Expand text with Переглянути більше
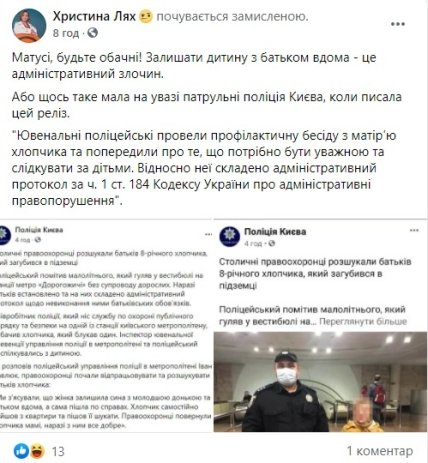 363,322
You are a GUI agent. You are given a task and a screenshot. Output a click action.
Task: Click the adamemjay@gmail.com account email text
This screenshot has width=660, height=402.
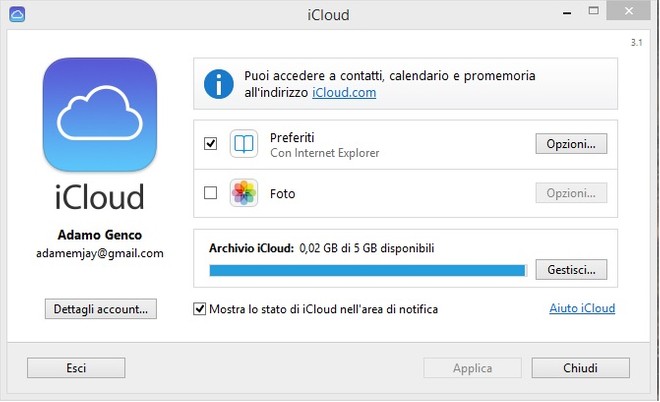pos(100,253)
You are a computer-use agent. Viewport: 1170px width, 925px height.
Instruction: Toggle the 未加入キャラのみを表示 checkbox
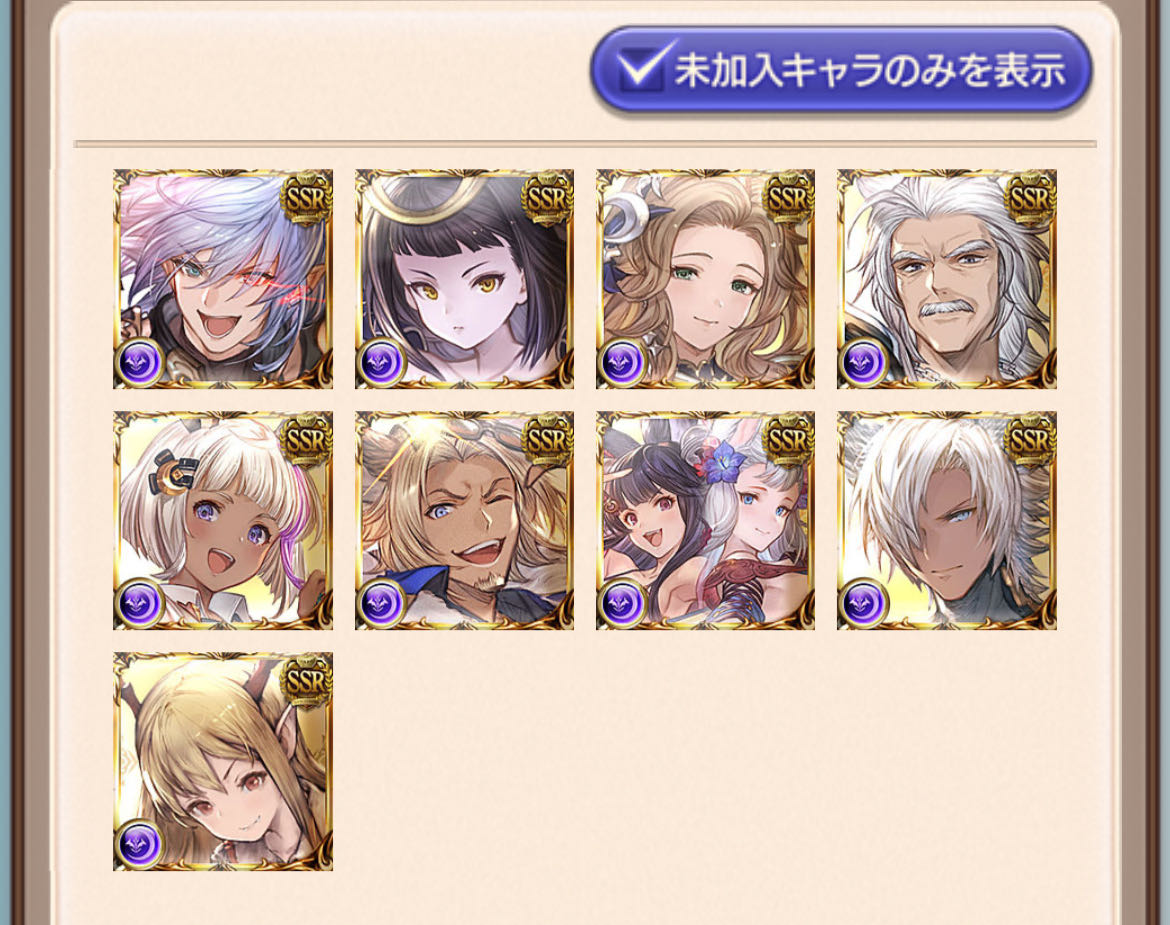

= TASK ITEM =
Retype the material above exactly, images excluded.

= COMPLETED EXERCISE =
Expand text with Переглянути більше
 363,322
You are a GUI agent. You are given a task and a screenshot. Output a click action.
Task: Click the adamemjay@gmail.com account email text
This screenshot has width=660, height=402.
pos(100,253)
You are a computer-use agent. Viewport: 1170px width, 925px height.
Instruction: Toggle the 未加入キャラのみを表示 checkbox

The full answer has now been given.